If a line in the records below contains the word "diretto", copy it out.

== Segment start ==

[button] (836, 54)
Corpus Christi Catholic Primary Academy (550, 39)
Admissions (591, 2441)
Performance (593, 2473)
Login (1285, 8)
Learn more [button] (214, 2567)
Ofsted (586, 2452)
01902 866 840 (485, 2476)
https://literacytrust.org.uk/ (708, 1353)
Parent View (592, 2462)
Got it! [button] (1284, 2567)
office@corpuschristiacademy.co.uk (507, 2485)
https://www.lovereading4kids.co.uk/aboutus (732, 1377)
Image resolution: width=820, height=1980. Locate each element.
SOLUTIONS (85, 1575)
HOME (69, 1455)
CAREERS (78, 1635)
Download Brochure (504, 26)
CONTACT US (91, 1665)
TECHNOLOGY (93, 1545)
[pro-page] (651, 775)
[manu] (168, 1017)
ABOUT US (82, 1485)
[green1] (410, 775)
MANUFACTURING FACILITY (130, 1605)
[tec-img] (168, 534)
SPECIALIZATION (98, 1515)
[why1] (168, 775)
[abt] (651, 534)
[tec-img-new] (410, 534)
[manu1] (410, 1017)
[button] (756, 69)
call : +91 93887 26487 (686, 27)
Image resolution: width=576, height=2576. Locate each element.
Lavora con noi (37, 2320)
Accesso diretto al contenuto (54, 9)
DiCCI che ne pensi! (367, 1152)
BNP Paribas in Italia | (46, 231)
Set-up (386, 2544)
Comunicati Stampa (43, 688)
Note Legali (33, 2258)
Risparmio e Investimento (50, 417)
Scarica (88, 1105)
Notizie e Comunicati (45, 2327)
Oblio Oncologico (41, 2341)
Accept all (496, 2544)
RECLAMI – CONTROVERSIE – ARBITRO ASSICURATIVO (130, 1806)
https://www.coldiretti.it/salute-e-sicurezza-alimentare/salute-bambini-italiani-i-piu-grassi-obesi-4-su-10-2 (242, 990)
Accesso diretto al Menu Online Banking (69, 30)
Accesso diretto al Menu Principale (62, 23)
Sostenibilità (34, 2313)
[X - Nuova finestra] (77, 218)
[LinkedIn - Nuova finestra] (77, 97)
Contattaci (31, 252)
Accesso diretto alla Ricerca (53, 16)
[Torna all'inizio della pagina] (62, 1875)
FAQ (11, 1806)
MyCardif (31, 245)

== Segment end ==

RESULT FOR THIS EXERCISE →
Accesso diretto al contenuto (54, 9)
Accesso diretto al Menu Online Banking (69, 30)
Accesso diretto al Menu Principale (62, 23)
Accesso diretto alla Ricerca (53, 16)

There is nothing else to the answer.